[START OF Supplied records]

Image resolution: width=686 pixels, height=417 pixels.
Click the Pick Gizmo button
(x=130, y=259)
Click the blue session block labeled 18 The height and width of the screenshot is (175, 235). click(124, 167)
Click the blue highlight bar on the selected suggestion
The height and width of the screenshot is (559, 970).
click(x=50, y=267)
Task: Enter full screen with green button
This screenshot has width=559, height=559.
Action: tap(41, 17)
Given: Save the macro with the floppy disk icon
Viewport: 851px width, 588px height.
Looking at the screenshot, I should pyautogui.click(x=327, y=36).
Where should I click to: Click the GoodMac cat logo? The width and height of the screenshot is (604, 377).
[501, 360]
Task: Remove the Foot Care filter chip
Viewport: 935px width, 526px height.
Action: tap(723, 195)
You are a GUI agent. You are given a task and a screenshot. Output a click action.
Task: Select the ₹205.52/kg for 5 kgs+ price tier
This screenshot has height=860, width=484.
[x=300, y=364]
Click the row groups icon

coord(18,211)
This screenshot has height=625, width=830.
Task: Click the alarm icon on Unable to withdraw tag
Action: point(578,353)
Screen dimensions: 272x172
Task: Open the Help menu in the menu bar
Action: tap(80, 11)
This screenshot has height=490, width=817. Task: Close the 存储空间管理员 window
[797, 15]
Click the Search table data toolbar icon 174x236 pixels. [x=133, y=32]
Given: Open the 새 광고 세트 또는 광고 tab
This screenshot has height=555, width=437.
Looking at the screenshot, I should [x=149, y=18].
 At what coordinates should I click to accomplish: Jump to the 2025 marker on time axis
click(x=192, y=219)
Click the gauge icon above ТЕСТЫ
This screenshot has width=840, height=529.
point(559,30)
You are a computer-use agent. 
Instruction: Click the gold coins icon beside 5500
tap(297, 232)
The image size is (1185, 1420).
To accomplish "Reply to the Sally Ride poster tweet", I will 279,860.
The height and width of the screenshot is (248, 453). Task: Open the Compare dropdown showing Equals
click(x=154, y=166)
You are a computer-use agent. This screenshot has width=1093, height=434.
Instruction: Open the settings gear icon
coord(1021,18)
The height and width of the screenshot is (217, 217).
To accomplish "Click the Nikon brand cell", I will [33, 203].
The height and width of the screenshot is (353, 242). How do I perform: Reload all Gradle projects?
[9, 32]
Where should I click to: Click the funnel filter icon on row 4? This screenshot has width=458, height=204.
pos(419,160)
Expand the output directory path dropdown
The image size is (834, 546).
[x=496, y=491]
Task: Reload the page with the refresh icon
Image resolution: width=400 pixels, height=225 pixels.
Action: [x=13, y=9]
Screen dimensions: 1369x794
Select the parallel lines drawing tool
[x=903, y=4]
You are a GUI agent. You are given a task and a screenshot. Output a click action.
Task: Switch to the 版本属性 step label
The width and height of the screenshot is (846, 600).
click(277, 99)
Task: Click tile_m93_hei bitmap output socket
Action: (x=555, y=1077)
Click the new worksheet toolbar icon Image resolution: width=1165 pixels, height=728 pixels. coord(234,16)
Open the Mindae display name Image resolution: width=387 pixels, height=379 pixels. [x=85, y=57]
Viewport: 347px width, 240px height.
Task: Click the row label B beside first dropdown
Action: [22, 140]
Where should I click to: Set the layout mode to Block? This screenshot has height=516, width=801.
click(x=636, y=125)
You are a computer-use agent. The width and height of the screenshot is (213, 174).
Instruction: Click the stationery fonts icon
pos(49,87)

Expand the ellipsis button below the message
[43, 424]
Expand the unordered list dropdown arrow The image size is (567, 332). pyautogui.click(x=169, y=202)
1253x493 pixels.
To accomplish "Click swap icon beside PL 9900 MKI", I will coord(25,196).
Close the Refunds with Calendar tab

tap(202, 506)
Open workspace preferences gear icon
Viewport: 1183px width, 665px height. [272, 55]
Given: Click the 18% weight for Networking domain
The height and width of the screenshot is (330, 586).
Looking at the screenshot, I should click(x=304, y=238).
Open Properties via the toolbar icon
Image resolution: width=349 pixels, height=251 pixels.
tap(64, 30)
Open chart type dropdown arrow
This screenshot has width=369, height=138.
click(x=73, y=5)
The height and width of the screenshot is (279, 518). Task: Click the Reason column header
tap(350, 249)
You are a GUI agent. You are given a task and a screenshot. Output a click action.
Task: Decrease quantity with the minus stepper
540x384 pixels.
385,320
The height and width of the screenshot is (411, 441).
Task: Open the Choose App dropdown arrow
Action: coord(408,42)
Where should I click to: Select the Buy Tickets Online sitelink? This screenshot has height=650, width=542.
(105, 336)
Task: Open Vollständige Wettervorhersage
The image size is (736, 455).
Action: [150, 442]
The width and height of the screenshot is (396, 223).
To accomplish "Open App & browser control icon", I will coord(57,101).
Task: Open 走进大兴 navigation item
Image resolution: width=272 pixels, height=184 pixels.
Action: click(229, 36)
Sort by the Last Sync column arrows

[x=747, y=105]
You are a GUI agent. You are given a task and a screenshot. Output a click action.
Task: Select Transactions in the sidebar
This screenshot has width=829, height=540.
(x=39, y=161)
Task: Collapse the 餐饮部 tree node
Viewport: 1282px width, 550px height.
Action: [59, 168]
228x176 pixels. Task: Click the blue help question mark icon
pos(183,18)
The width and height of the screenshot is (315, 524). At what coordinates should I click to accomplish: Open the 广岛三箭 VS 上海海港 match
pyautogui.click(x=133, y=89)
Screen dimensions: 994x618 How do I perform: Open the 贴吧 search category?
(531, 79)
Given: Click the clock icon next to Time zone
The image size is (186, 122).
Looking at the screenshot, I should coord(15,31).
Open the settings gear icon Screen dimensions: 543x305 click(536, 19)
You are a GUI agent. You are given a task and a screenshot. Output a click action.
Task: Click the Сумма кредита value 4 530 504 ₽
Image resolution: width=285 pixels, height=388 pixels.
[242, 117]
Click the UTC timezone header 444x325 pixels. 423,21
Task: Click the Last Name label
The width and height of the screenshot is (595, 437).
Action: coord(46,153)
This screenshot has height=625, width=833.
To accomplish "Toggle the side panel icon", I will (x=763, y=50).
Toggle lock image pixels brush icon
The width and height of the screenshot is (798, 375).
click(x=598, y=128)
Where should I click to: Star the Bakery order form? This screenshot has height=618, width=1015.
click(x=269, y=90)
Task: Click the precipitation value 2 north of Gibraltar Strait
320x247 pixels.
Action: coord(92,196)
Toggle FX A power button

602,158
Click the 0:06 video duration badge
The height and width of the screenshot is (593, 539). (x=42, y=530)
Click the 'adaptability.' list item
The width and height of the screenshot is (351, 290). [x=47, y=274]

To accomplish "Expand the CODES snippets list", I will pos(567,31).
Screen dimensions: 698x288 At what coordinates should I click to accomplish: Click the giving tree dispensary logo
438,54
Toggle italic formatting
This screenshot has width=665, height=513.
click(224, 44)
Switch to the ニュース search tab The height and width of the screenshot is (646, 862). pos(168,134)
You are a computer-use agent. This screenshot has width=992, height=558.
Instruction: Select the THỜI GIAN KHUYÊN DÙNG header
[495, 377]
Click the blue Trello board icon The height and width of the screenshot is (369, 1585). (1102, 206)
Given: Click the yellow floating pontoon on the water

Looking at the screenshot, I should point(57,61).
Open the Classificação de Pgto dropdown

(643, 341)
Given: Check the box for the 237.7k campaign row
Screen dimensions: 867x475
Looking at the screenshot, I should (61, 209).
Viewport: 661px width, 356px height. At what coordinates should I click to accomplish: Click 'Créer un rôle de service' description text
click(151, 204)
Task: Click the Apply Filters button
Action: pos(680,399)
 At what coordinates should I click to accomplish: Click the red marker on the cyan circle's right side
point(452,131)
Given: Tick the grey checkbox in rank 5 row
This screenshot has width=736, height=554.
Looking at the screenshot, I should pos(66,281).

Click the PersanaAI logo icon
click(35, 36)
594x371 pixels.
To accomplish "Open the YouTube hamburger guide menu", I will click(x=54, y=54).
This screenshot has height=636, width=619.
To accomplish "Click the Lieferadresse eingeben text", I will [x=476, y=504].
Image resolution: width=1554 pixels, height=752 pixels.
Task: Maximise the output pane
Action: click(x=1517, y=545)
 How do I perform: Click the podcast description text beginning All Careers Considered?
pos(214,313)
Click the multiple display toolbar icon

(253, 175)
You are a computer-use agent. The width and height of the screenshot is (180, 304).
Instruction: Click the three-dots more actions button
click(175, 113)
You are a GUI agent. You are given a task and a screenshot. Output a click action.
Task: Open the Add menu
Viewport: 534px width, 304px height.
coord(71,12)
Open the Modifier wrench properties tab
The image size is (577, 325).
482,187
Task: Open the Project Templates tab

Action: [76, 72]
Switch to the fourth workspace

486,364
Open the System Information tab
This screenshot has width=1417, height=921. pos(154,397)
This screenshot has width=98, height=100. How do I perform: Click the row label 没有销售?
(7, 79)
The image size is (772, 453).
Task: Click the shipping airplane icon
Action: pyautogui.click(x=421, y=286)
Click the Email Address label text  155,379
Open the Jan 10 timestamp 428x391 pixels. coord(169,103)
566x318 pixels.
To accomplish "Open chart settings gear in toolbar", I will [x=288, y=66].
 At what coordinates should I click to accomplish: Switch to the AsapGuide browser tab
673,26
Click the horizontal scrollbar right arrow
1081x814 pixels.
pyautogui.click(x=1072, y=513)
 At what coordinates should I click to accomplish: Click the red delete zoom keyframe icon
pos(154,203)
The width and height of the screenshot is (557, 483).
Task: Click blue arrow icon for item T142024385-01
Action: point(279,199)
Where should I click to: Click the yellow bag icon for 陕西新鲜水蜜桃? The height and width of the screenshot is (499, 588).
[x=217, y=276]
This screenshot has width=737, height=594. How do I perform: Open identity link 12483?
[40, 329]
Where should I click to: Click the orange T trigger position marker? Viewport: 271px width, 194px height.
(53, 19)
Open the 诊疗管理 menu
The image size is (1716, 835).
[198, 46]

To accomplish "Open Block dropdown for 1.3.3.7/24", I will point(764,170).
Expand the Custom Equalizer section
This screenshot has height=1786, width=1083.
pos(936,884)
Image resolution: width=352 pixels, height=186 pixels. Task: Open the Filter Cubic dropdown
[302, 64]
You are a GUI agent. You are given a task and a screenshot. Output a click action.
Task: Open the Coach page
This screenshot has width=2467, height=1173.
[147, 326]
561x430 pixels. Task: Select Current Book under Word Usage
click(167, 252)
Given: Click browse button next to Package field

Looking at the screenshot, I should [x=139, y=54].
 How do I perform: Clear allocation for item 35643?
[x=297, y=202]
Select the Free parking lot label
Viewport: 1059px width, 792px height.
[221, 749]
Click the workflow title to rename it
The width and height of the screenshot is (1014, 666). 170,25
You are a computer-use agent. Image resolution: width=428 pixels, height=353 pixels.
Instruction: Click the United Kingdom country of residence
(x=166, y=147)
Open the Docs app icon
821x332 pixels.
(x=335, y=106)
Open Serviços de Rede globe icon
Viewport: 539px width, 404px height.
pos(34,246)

[END OF Supplied records]

§ **Work to be completed**: Filter the records above down to the lines containing the word "button", copying each of those lines in full.

§ **Finished task**:
Click the Pick Gizmo button
Task: Enter full screen with green button
Expand the ellipsis button below the message
Toggle FX A power button
Task: Click the Apply Filters button
Instruction: Click the three-dots more actions button
Given: Click browse button next to Package field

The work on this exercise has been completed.